Görevin: "Locate an element" geçen satırdan "chart-title: Drain current" geçen satıra kadar uzanan bölümü, iki uçtaki satırlar da dahil olmak üzere harfi harfine kopyala.

Görev verileri:
------------------------
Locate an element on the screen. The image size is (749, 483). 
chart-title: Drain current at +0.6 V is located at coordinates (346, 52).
------------------------
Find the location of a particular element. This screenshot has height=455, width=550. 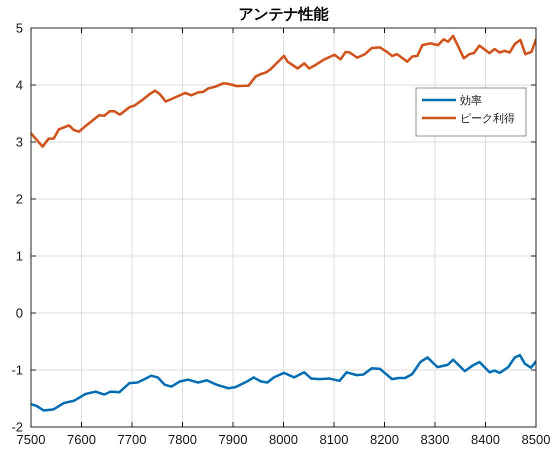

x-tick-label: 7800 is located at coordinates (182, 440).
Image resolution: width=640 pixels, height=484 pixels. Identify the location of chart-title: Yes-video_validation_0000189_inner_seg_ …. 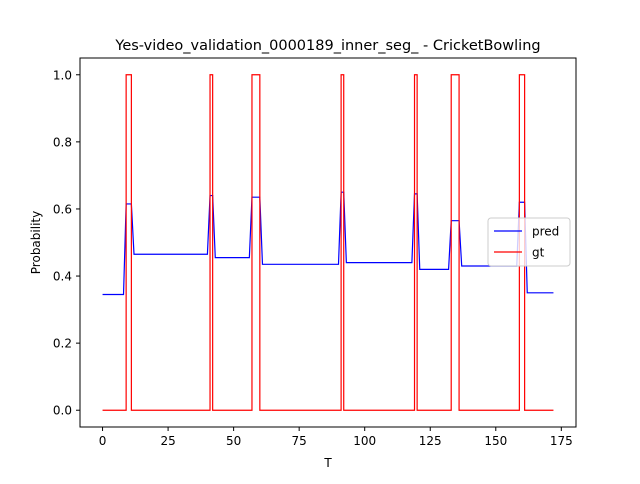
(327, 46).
------------------------
Alıştırma çıktısı:
Locate an element on the screen. The image size is (749, 483). 
chart-title: Drain current at +0.6 V is located at coordinates (346, 52).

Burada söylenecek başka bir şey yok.